> **GIVEN INFORMATION**:
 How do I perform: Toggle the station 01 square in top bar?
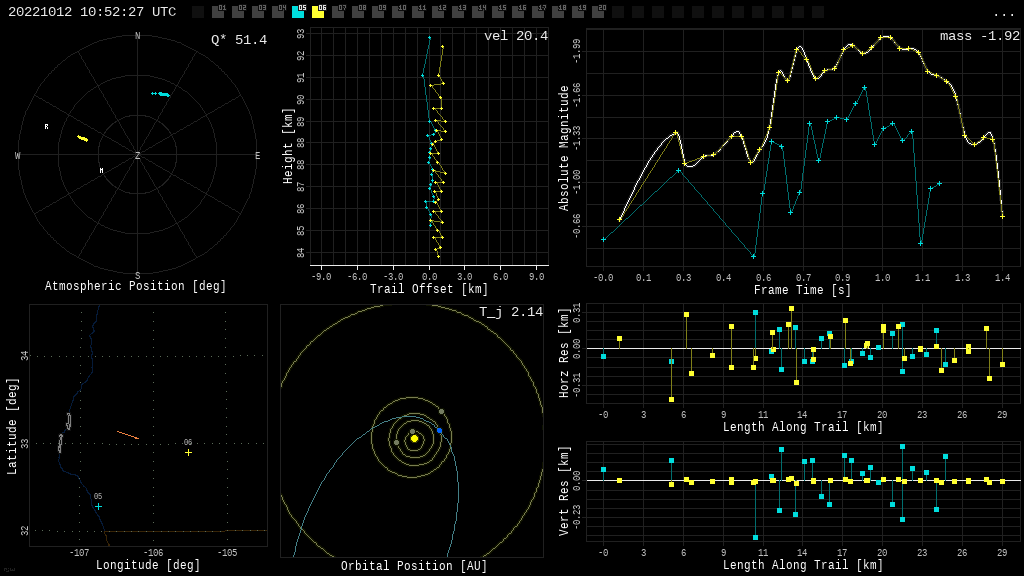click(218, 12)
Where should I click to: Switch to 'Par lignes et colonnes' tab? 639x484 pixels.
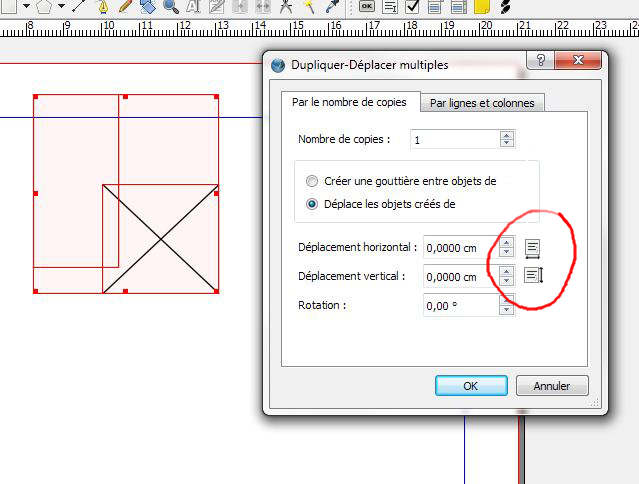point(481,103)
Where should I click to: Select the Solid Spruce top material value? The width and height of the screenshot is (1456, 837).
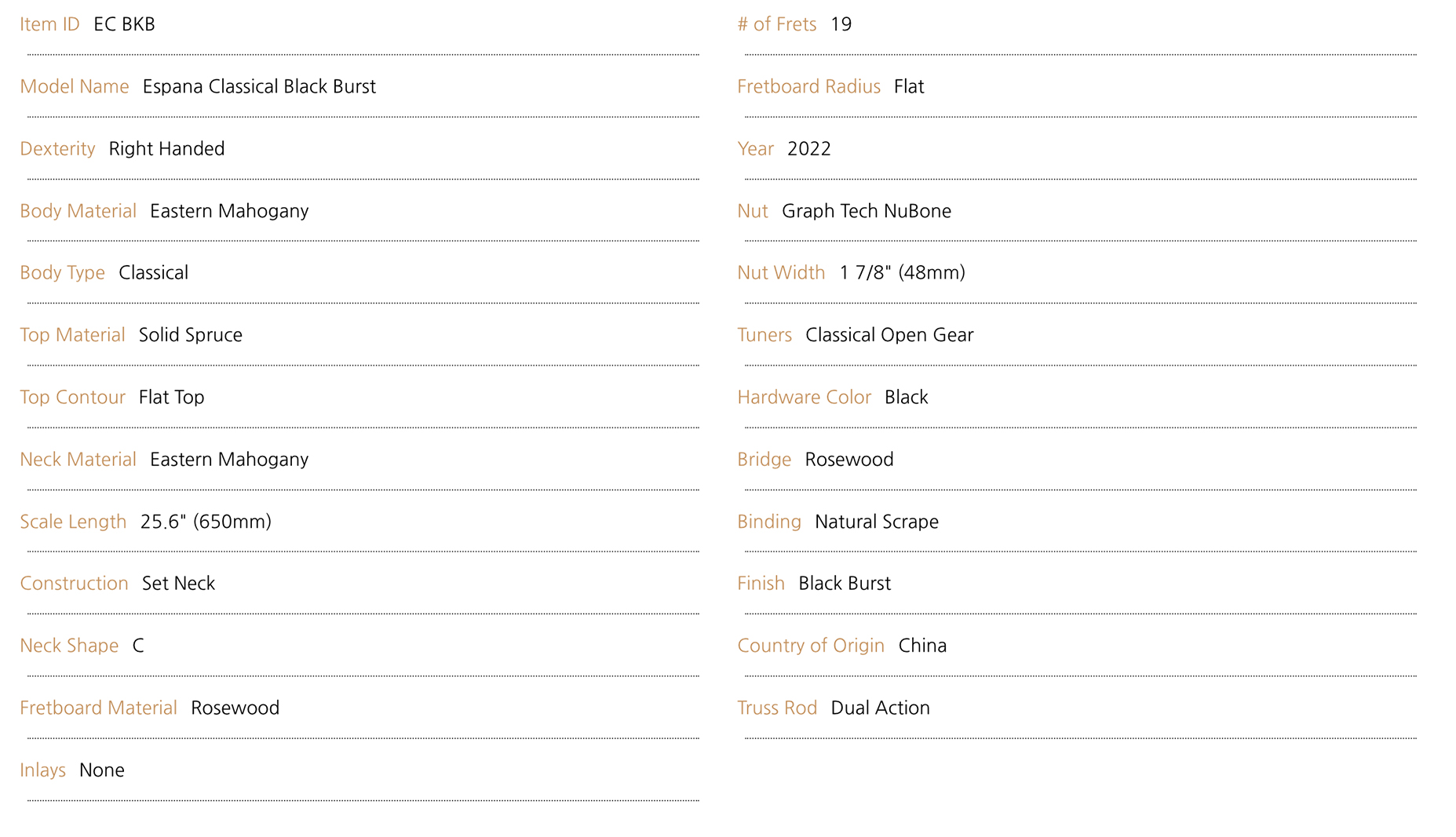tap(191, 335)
--
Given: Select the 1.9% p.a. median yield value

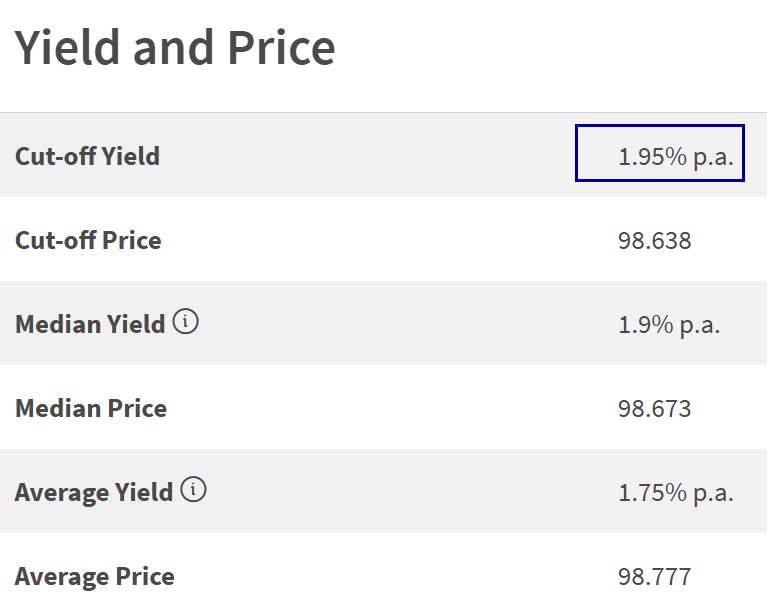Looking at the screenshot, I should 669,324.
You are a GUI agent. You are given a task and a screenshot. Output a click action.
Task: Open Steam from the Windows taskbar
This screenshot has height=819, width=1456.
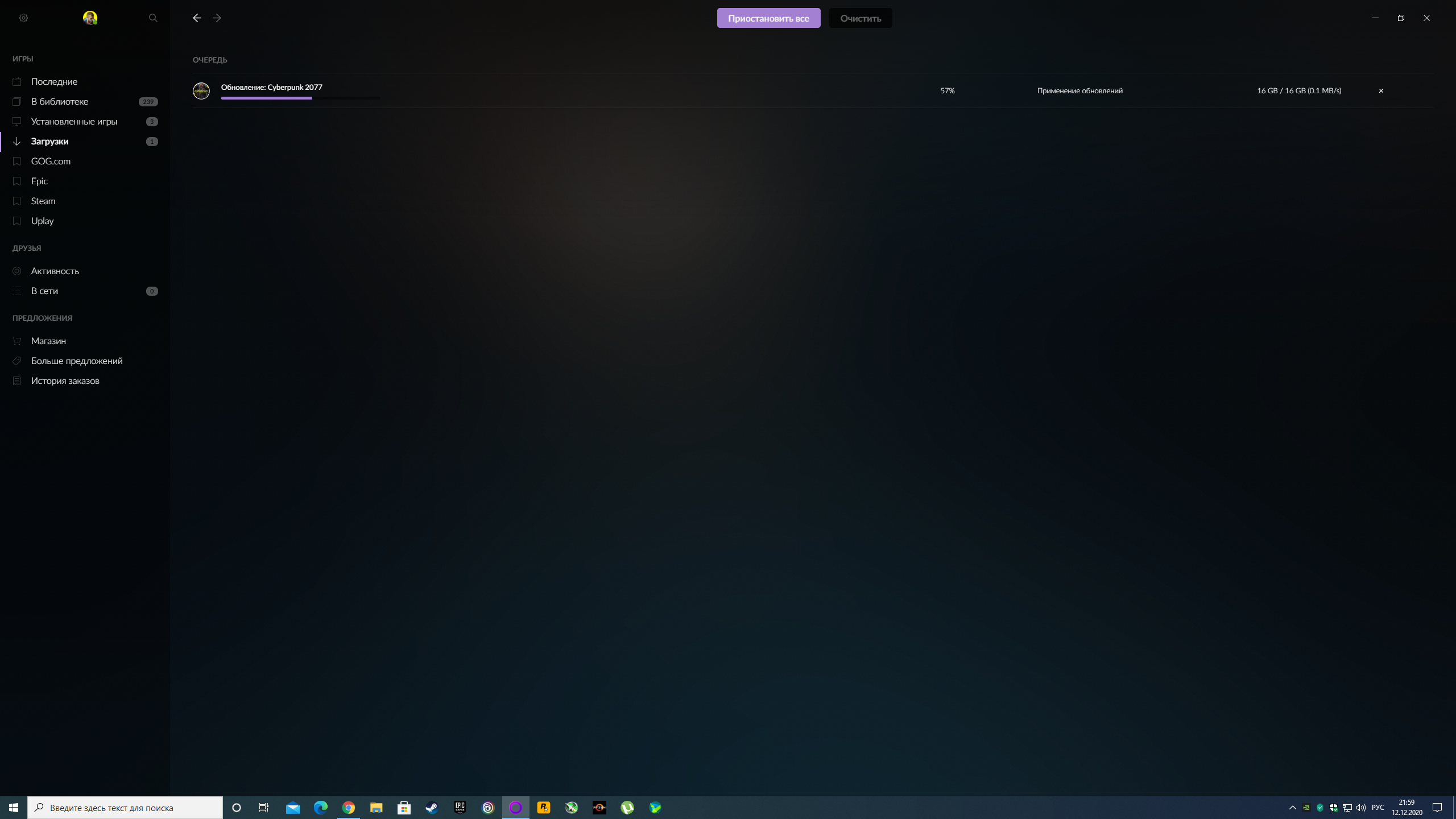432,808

> **WHAT YOU NEED TO DO**: Duplicate the lines starting at the one containing "How do I perform: Toggle" and ending at the one containing "point(481,103)", keeping both of those lines and omitting the pictures.

> **EXPECTED OUTPUT**:
 How do I perform: Toggle the station 01 square in top bar?
click(218, 12)
Where should I click to: Switch to 'Par lignes et colonnes' tab? 639x484 pixels.
point(481,103)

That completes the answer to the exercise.